Start of Recorded information

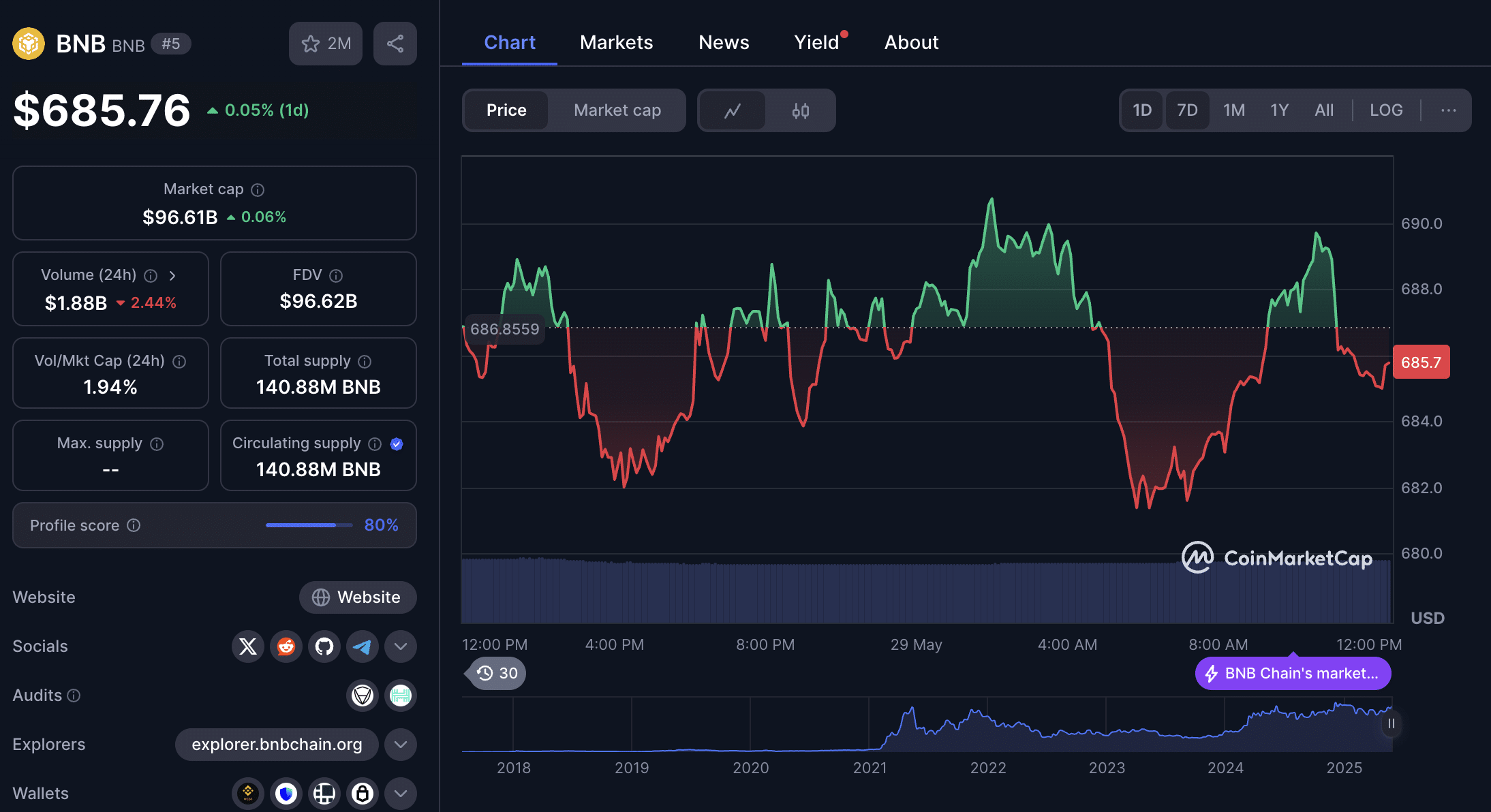Open the News tab
The height and width of the screenshot is (812, 1491).
(x=724, y=43)
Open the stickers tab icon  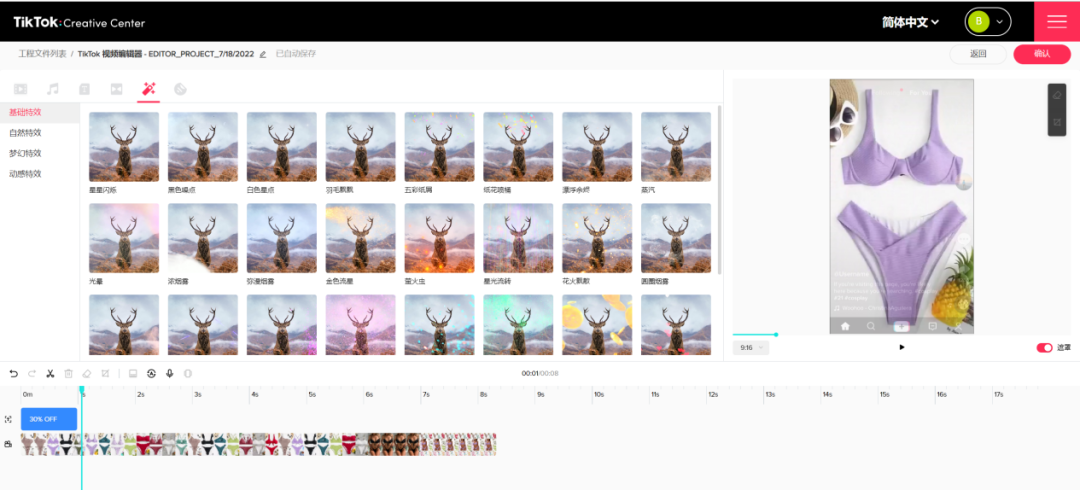(x=181, y=89)
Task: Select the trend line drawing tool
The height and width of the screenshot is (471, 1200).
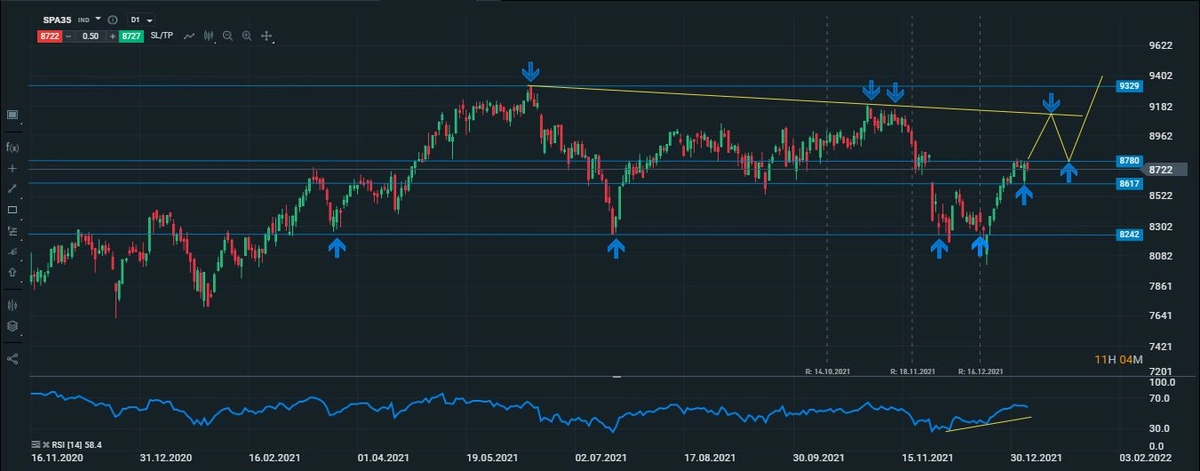Action: click(12, 189)
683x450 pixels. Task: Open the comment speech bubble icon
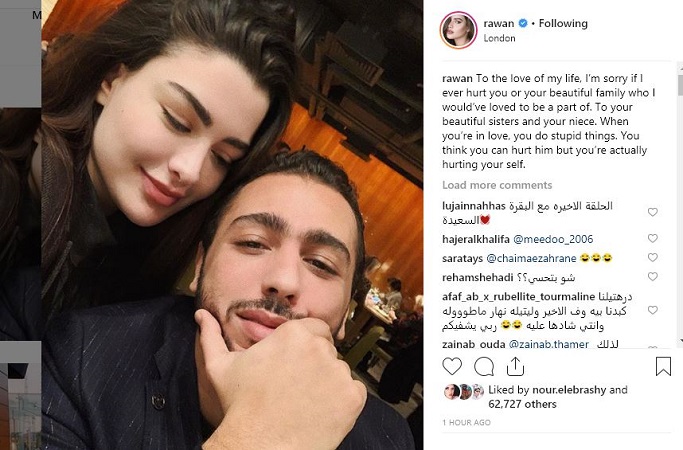point(484,367)
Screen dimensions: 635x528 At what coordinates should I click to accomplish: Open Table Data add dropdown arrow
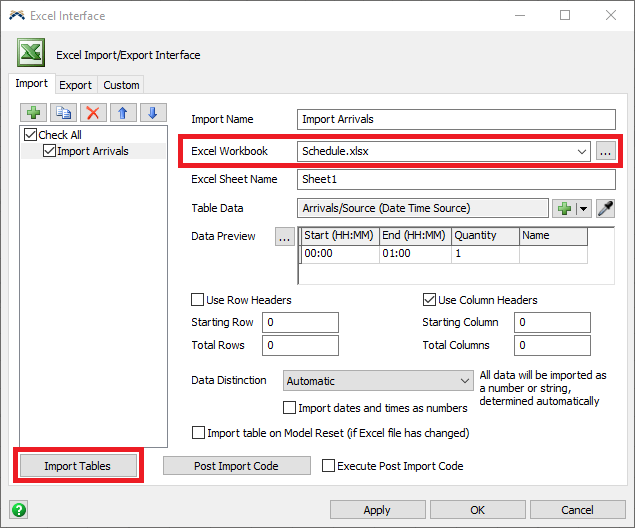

End of Recorded information

All lines from the line with "The height and width of the screenshot is (471, 1200)." through the final line of the data, both included, are to be repeated exactly; no other lines and no pictures.

**Written answer:**
The height and width of the screenshot is (471, 1200).
Action: click(12, 189)
683x450 pixels. Task: Open the comment speech bubble icon
point(484,367)
Screen dimensions: 635x528 At what coordinates should I click to accomplish: Open Table Data add dropdown arrow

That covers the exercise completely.